QA

QA is a common task for language models, whereby a model is made to generate an answer given some question. The goal of the task is to produce the correct answer with appropriate levels of confidence.

Core Process

graph TD
    A[Questions] --> B[Language Model:<br/>Generate Answers]
    G -->|Retrieve Questions/Answers| C[Language Model:<br/>Generate Judgements]
    G -->|Retrieve Judgements| D[Evaluation Metrics]

    E[Ground Truth] --> C

    B -.->|Log Questions/Answers| G[Langfuse:<br/>Ingest new traces]
    C -.->|Log Judgements| G

Questions are sent to the language model.
The language model generates answers in structured output, with an explanation, the answer and a confidence score.

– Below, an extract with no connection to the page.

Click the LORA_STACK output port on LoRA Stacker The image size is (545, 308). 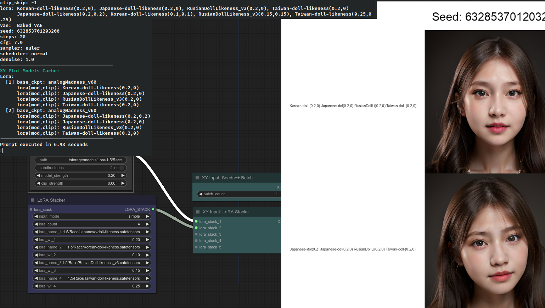click(x=153, y=209)
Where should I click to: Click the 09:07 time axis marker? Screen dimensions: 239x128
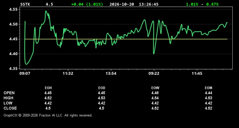(x=25, y=74)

The outputs along with the questions are logged to Langfuse.
Question-Answer pairs are retrieved from Langfuse, and a language model is used to judge the answers.
The judgements are logged to Langfuse.
Judgements are retrieved and metrics are calculated.

Data Schema Specifications

The following schema is expected for the QA evaluations pipeline:

Instances Dataset Schema

Column	Type	Description	Required
`id`	string	Unique question identifier	✓
`question`	string	Question	✓
`answer_type`	string	Answer type (e.g. multipleChoice, exactMatch, etc.)	✓

Answers Dataset Schema

Column	Type	Description	Required
`id`	string	Unique question identifier	✓
`answer`	string	Ground truth answer	X

Relevant Metrics

Metric	Description
Accuracy	The percentage of examples for which the model produced the correct answer
Calibration Error	Measure of how well the model's confidence across its answers differs from the true probability

Supported Models

The QA pipeline supports the following model types:

API based models
A custom function model

Function-Based Models

Function-based models provide the means for users to wrap other models with a function for use in the QA evaluation pipeline. These functions must meet the following criteria:

Must be async - this allows the QA pipeline to generate answers concurrently
Must take a single string argument as input, representing the question
Must return a QAOutput class

View an example function-based model

from evals_hub.evaluator.qa_eval import QAOutput

async def custom_model_wrapper(content: str) -> QAOutput:
    return QAOutput(
        explanation="I read the Hitchhiker's Guide to the galaxy",
        answer="42",
        confidence="100"
    )

Examples for Model Types

View an example config file for an API based model

run-benchmark:
  task_name: "qa"
  dataset:
    name: "hle_futurehouse_gold"
    split: "test"

  model:
    checkpoint: 'openai_gpt41_nano'
    system_prompt_path: examples/runner_configurations/qa/prompts/qa_model_system_prompt.txt

  judge:
    checkpoint: "openai_gpt41_nano"
    user_prompt_path: examples/runner_configurations/qa/prompts/qa_judge_user_prompt.txt

  # Additional Settings
  ...

View an example config file for a function-based model

run-benchmark:
  task-name: "qa"
  dataset:
    name: "hle_futurehouse_gold"
    split: "test"

  model:
    import_path: "evals_hub.examples.qa_application_wrapper:application_wrapper"

  judge:
    checkpoint: "openai_o3_mini"
    user_prompt_path: examples/runner_configurations/qa/prompts/qa_judge_user_prompt.txt

  # Additional Settings
  ...